219 Safety summary results of baricitinib focusing on serious infections events and preselected comorbidities

Abstract

Background: Baricitinib (BARI) is an oral selective JAK1/JAK2 inhibitor for the treatment of patients with rheumatoid arthritis (RA) with an acceptable safety profile. Objective is to evaluate the incidence rate (IR) of serious infection events (SIE), associated risk factors, and the effect of selected comorbidities on safety in BARI-treated patients with active RA. Methods: Exposure adjusted IR of SIE were summarised in 6-studyand 4-study- PBO-controlled sets, 0-24 weeks, plus in ALL-BARI-RA set (any BARI dose for ≤5 years (Ph 1-3/LTE studies)). Potential risk factors for SIE were investigated in ALL-BARI-RA set using Cox models.

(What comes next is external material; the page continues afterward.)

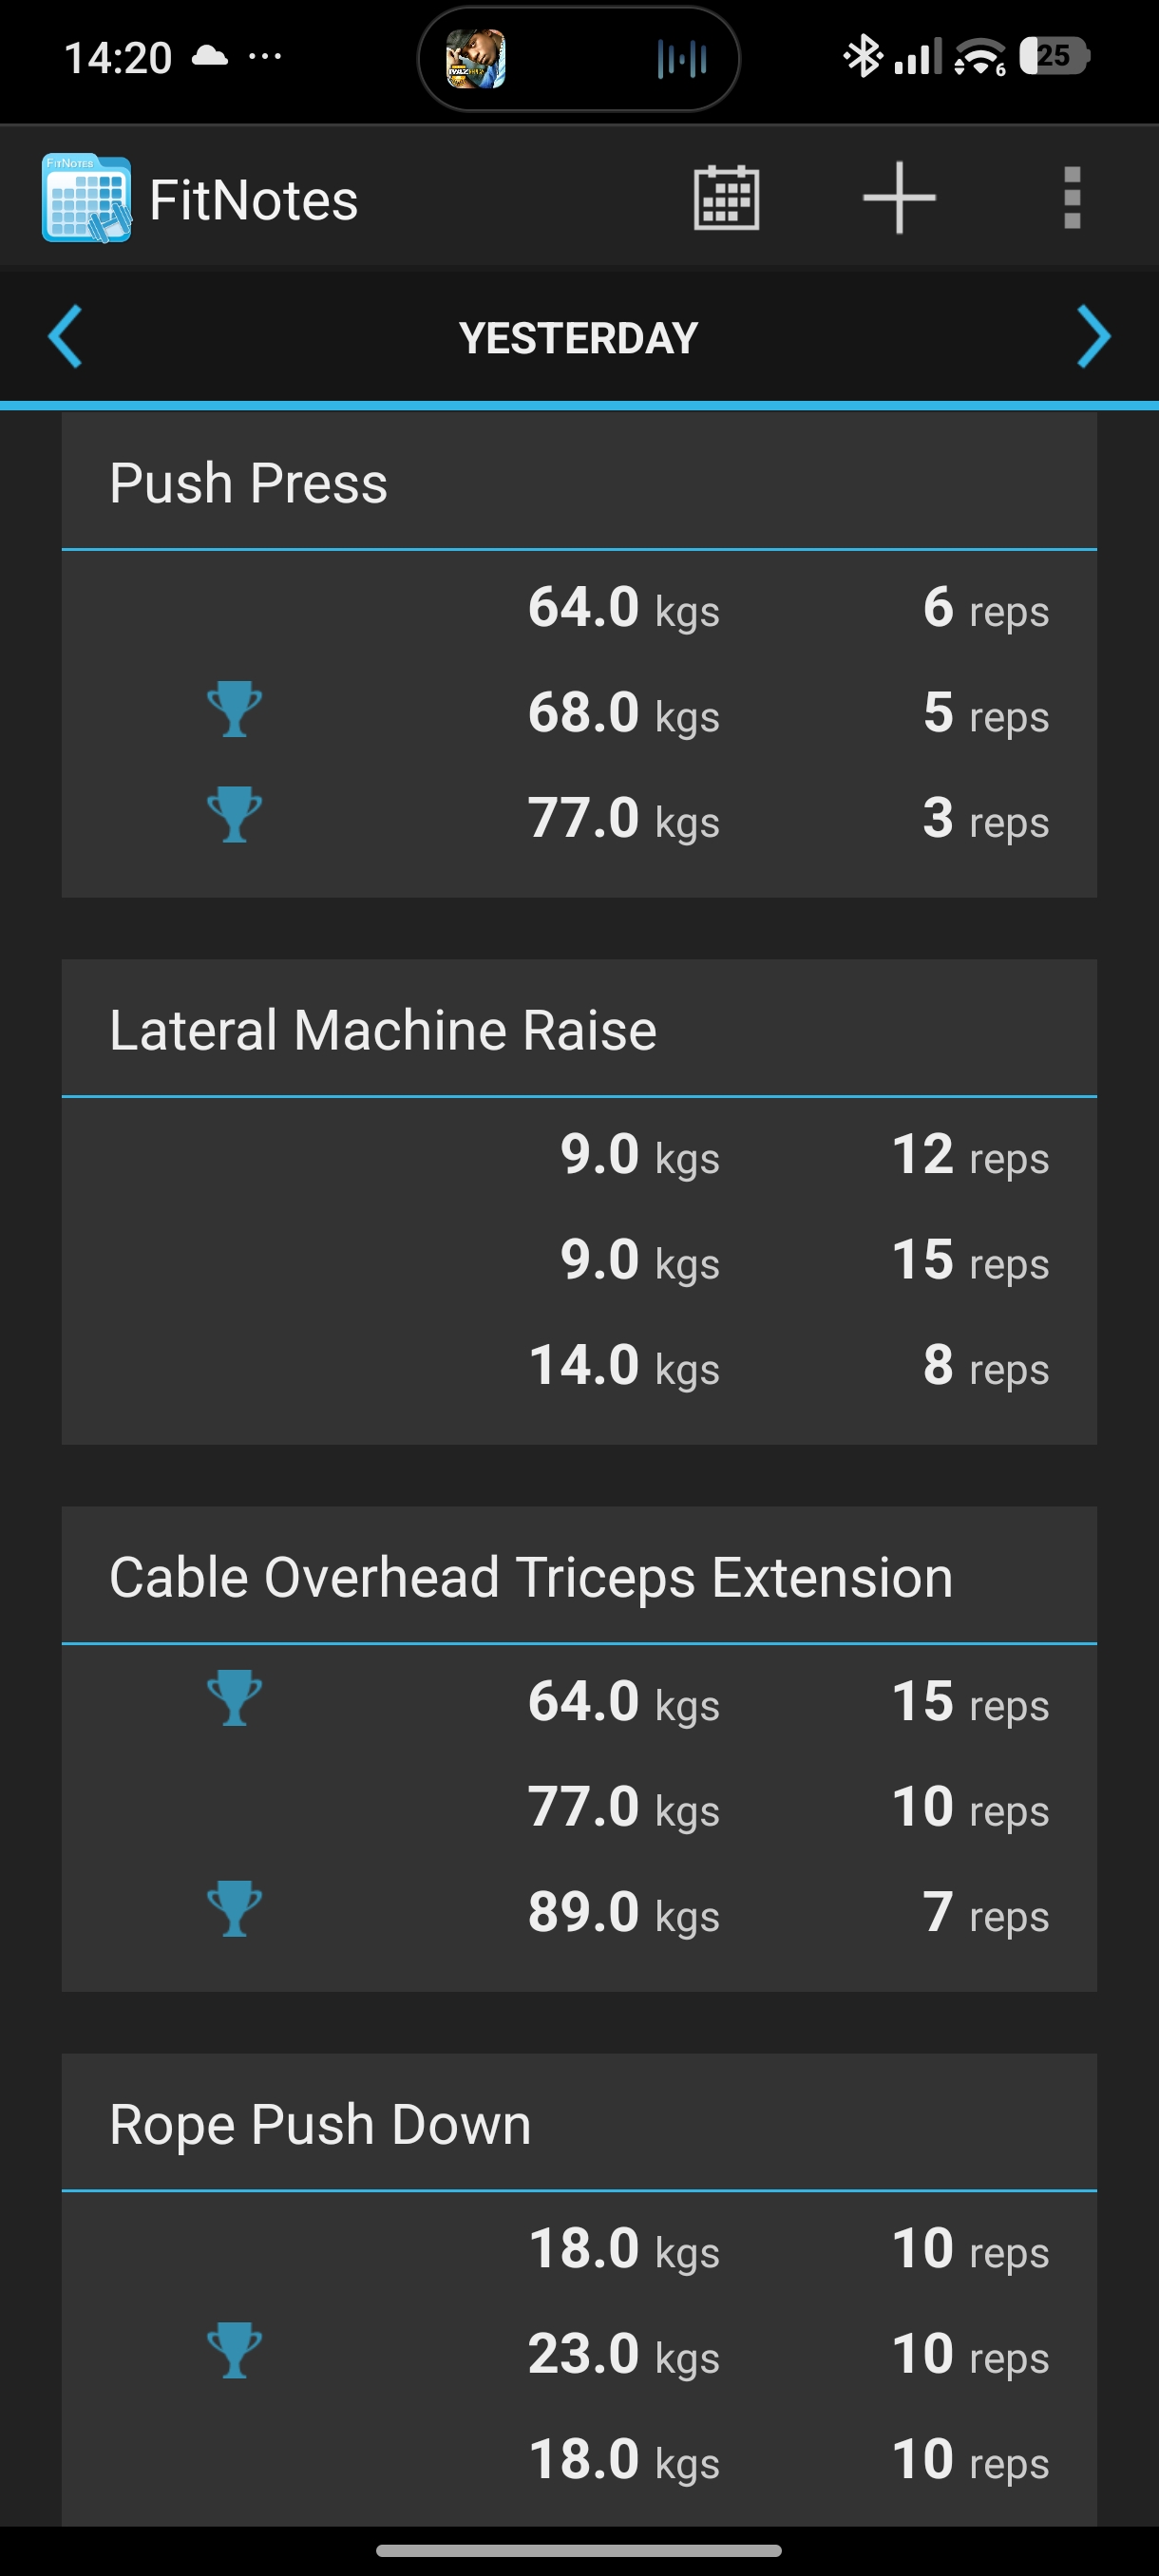Image resolution: width=1159 pixels, height=2576 pixels.
Task: Open the Rope Push Down exercise
Action: (x=320, y=2125)
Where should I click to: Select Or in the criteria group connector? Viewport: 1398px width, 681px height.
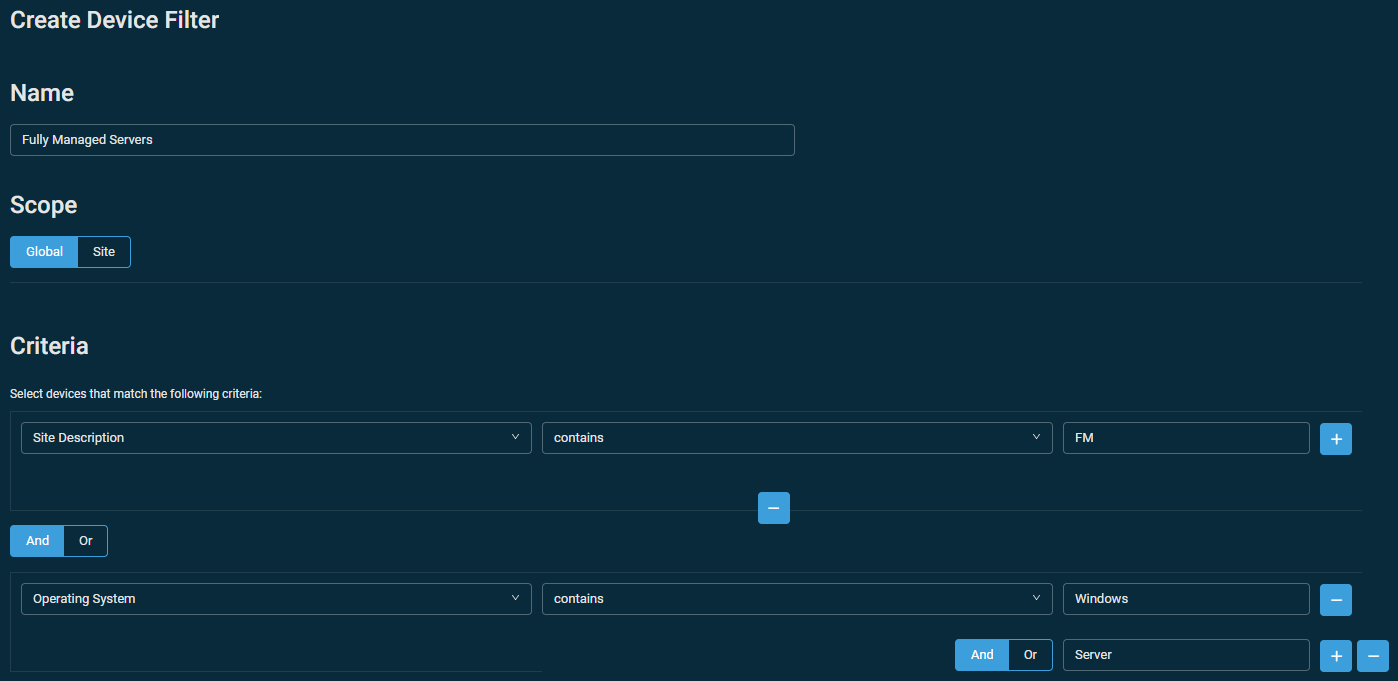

Sensitivity analysis for preselected historical or current comorbidities included conventional DMARD-Inadequate Responder patients (N=1683) from five studies (BARI 4mg/PBO) up to 16 weeks. Four analysis sets defined in table footnote. Results: The most frequent SIE observed in the ALL-BARI-RA set (N=3492; 5133 patient-years (PY) of exposure [PYE]) were pneumonia, herpes zoster, urinary tract infection, and cellulitis (all <1%), 150 patients reported SIE (IR=2.9/100PY), and two patients with SIE died (IR=0.04/100PY). During weeks 0-24, similar SIE rates were observed in BARI 4mg (N=997; 417PYE) and PBO (N=1070; 403PYE) groups in the 6-study set, and between BARI 2/4mg (N=479; 192PYE/N=479; 194PYE) dose groups in the 4-study set. Prior biologic use, advancing age, region of Asia (excluding Japan), abnormal body mass index (BMI), and corticosteroid use were identified as independent factors for SIE in the ALL-BARI-RA set, and none differed significantly between BARI 4mg and PBO in the 6-study dataset (data not shown). The presence of selected comorbidities did not affect the incidence of treatment emergent adverse events (TEAEs), serious adverse events (SAEs), discontinuations, or deaths caused by SAEs for BARI 4mg vs PBO (Table). The most common TEAEs were nasopharyngitis and upper respiratory tract infection. Conclusion: SIE incidence was similar between BARI- and PBO- and BARI 2mg and 4mg treated RA patients up to week 24. No trends were noted for patients in each preselected comorbidity subgroup for increased risk of events after treatment with BARI 4mg compared with PBO up to week 16. (Table Presented).